I am taking my Canon 5DM4 and the Olympus OMD E1M3. The manual for the Olympus said that it is freeze-proofed to 14 degrees F (-10 degrees C). Alaska temperatures can be much lower - below freezing. The good news is that wind chill doesn't affect the camera. We will be outside at night.

Given the camera is on a tripod taking multiple long exposures at night, how do I keep the camera warm? I read not to put it in your coat for the warmth will cause humid conditions. I don't the "raincoat" I have for it will keep it warm, just not wet if it is raining. The only idea I have is to wrap a child's wool scarf around it...
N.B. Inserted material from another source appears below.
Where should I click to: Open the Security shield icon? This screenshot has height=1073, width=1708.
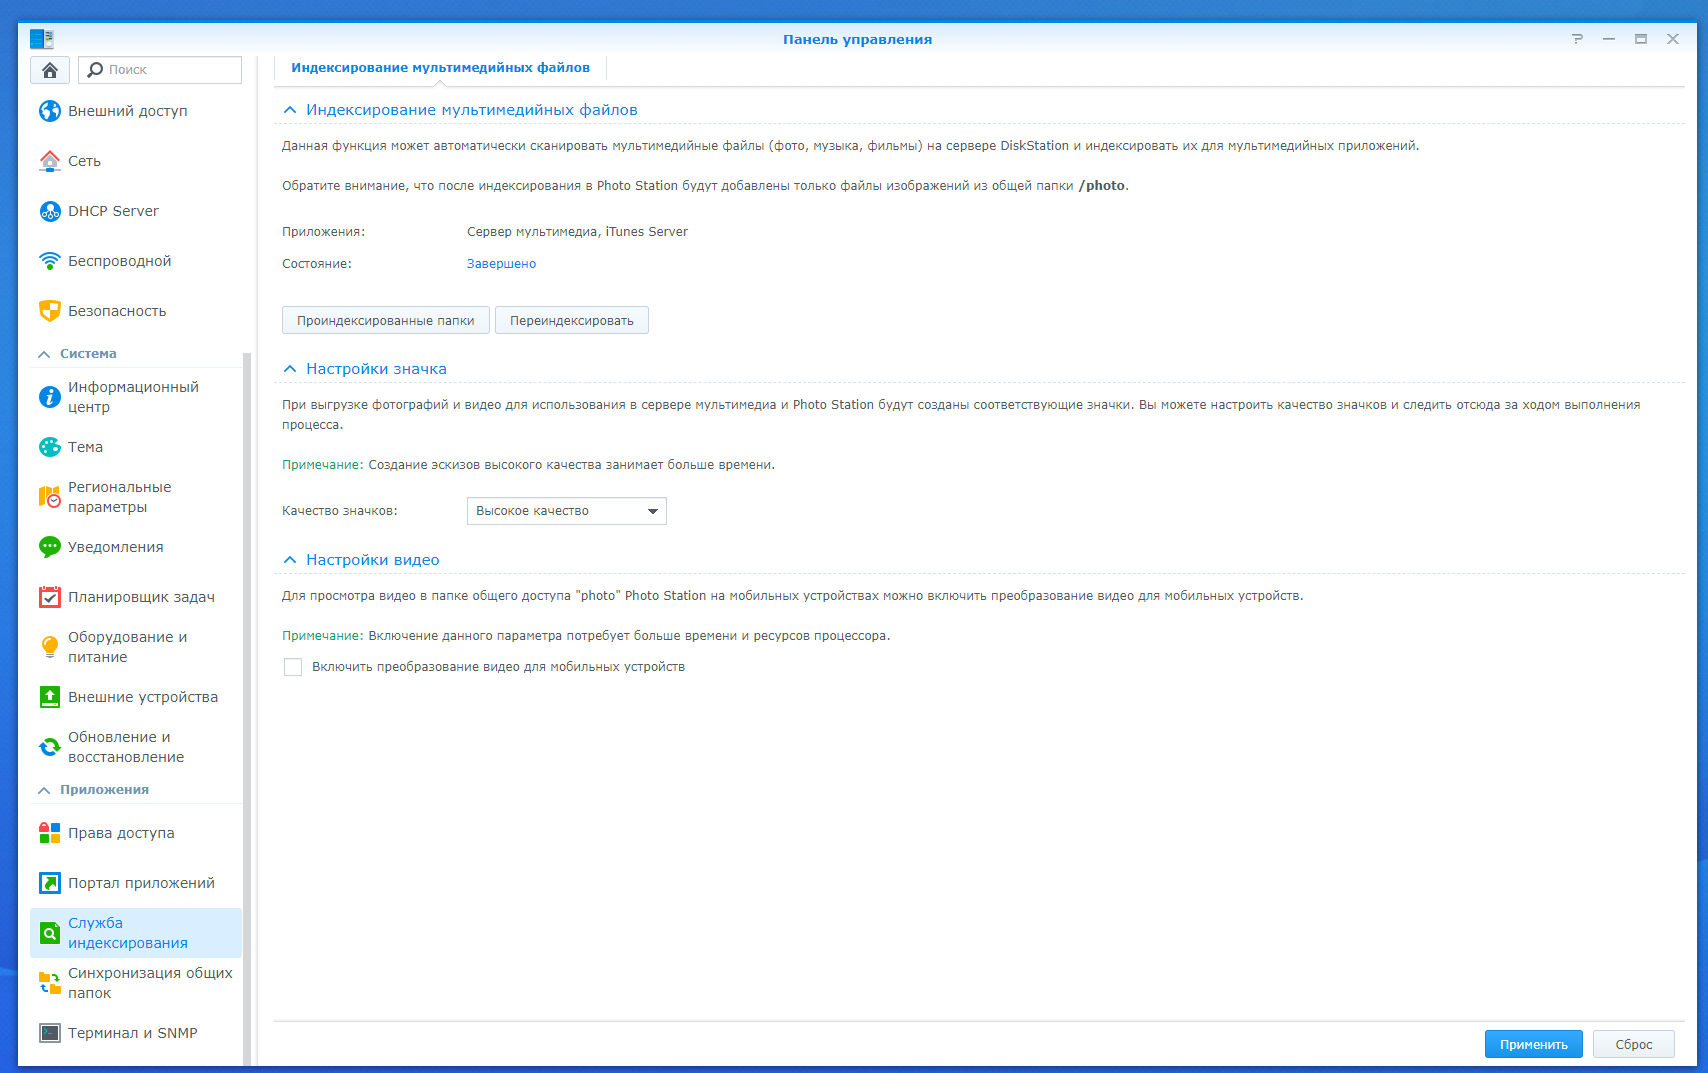(50, 311)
How do I keep it warm? Last, do I need to worry about the lenses staying warm as well?

Many thanks in advance. Linda
Hello All, br br You were very helpful when I we... (show quote)


At -10°F there is no humidity. Condensation on a cold camera surface comes from your own body.

Putting a scarf around it is not going to keep it warm for very long - the scarf prevents heat loss. But the camera does not generate any heat.

I wouldn't worry about keeping the camera warm. As you can see, they will work at far below their conservative temperature ratings.